Start of Data extract

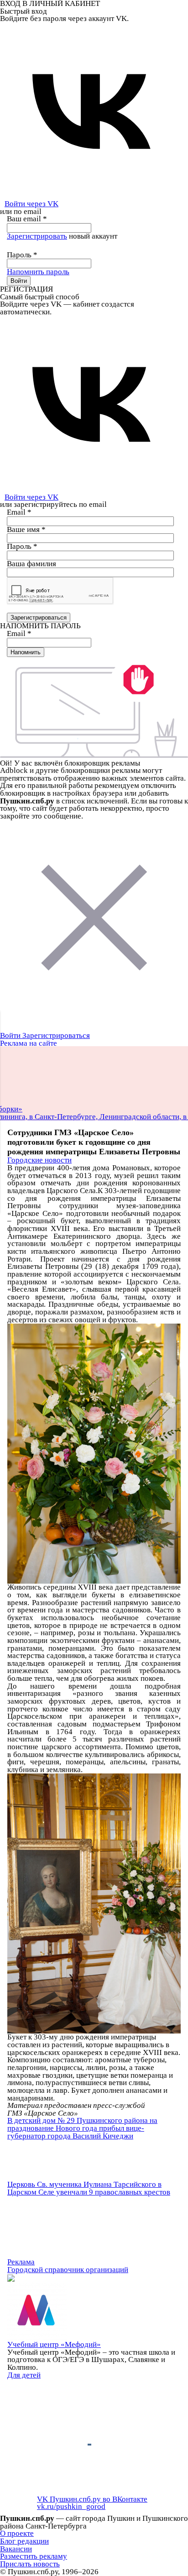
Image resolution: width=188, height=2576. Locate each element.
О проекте (17, 2533)
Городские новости (39, 1160)
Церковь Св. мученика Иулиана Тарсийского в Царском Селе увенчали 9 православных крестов (88, 2188)
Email (19, 512)
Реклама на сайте (28, 1043)
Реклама (21, 2262)
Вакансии (16, 2549)
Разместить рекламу (33, 2556)
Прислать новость (30, 2564)
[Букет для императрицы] (94, 1453)
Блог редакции (24, 2541)
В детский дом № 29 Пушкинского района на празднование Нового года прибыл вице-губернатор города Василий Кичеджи (82, 2128)
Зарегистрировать (37, 236)
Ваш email (27, 218)
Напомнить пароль (38, 271)
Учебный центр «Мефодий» (54, 2344)
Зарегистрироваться (56, 1035)
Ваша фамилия (31, 563)
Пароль (22, 254)
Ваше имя (26, 529)
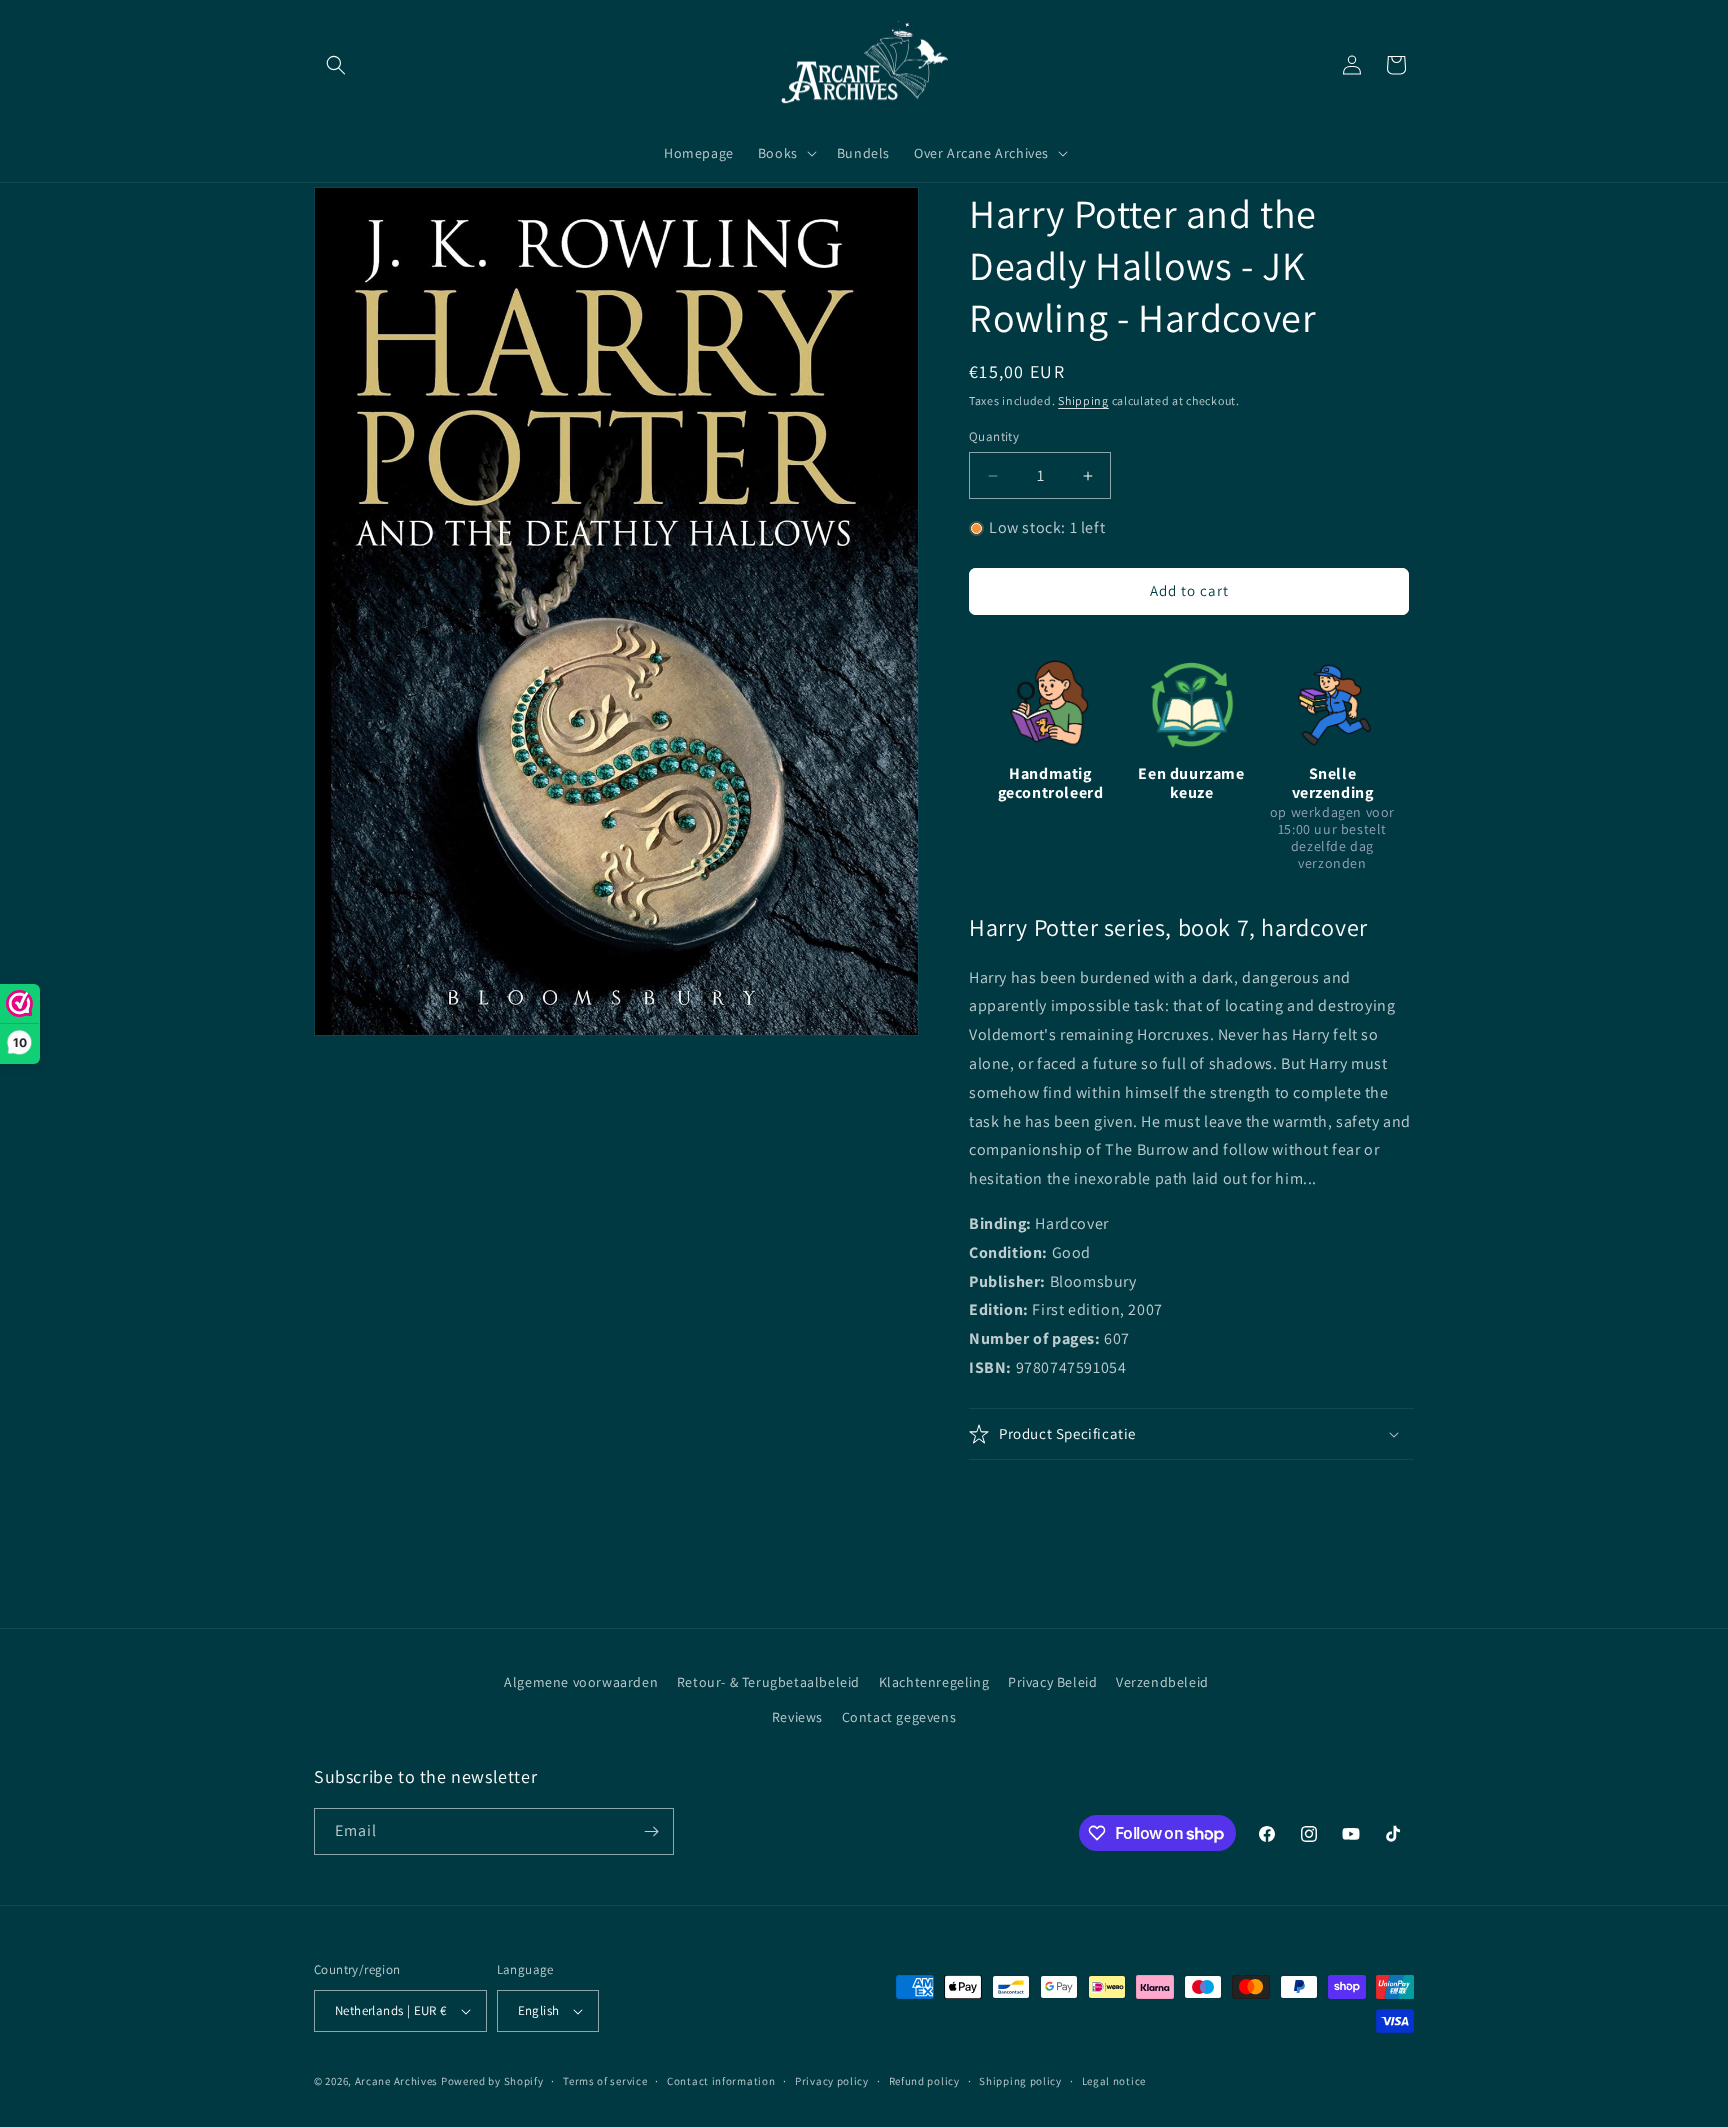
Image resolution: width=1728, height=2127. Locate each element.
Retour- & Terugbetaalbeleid (768, 1682)
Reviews (797, 1717)
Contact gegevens (899, 1717)
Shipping (1083, 400)
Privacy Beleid (1052, 1682)
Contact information (721, 2081)
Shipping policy (1020, 2081)
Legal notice (1114, 2081)
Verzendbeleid (1162, 1682)
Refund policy (924, 2081)
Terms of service (605, 2081)
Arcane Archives (397, 2081)
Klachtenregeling (934, 1682)
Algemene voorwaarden (581, 1682)
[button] (336, 65)
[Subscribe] (651, 1831)
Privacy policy (832, 2081)
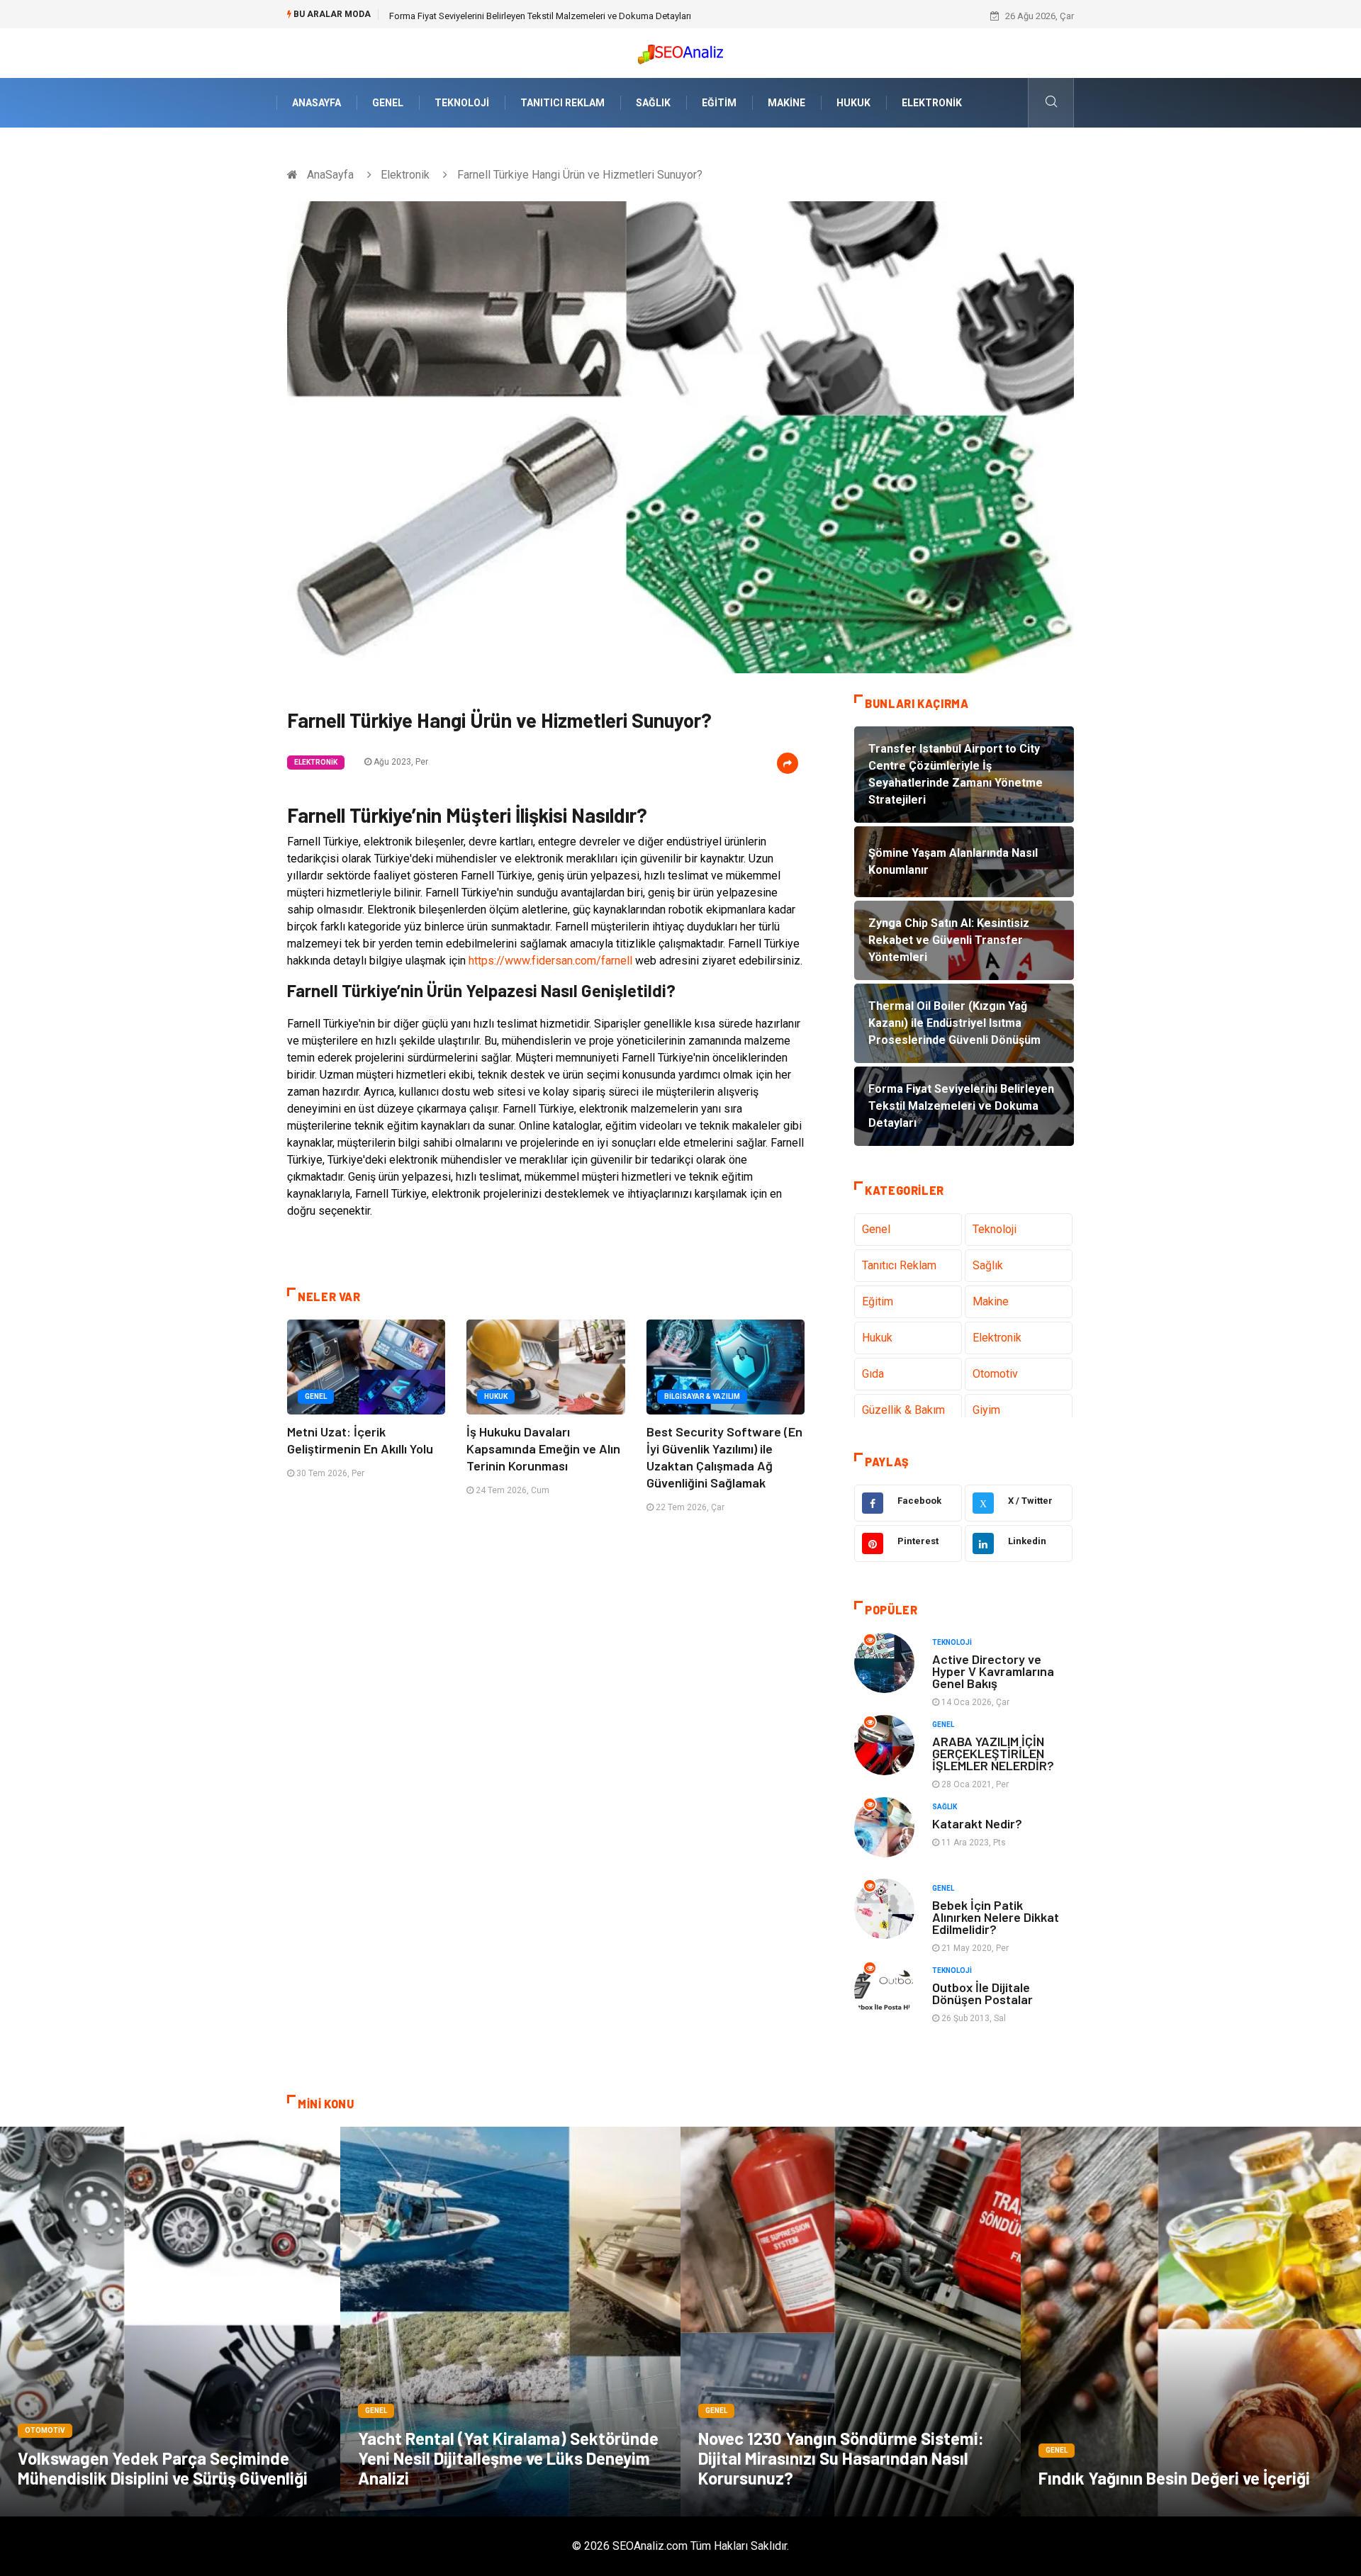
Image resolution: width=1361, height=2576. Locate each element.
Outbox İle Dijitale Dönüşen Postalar (982, 1993)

End of Data extract

> [Exercise details] The records above are to be set down exactly as written, with no images.

> [Problem solution]
Image resolution: width=188, height=2576. Locate each element.
О проекте (17, 2533)
Городские новости (39, 1160)
Церковь Св. мученика Иулиана Тарсийского в Царском Селе увенчали 9 православных крестов (88, 2188)
Email (19, 512)
Реклама на сайте (28, 1043)
Реклама (21, 2262)
Вакансии (16, 2549)
Разместить рекламу (33, 2556)
Прислать новость (30, 2564)
[Букет для императрицы] (94, 1453)
Блог редакции (24, 2541)
В детский дом № 29 Пушкинского района на празднование Нового года прибыл вице-губернатор города Василий Кичеджи (82, 2128)
Зарегистрировать (37, 236)
Ваш email (27, 218)
Напомнить пароль (38, 271)
Учебный центр «Мефодий» (54, 2344)
Зарегистрироваться (56, 1035)
Ваша фамилия (31, 563)
Пароль (22, 254)
Ваше имя (26, 529)
Image resolution: width=1728, height=2127. Locate each element.
Retour- & Terugbetaalbeleid (768, 1682)
Reviews (797, 1717)
Contact gegevens (899, 1717)
Shipping (1083, 400)
Privacy Beleid (1052, 1682)
Contact information (721, 2081)
Shipping policy (1020, 2081)
Legal notice (1114, 2081)
Verzendbeleid (1162, 1682)
Refund policy (924, 2081)
Terms of service (605, 2081)
Arcane Archives (397, 2081)
Klachtenregeling (934, 1682)
Algemene voorwaarden (581, 1682)
[button] (336, 65)
[Subscribe] (651, 1831)
Privacy policy (832, 2081)
Image resolution: width=1361, height=2576. Locate each element.
Outbox İle Dijitale Dönüşen Postalar (982, 1993)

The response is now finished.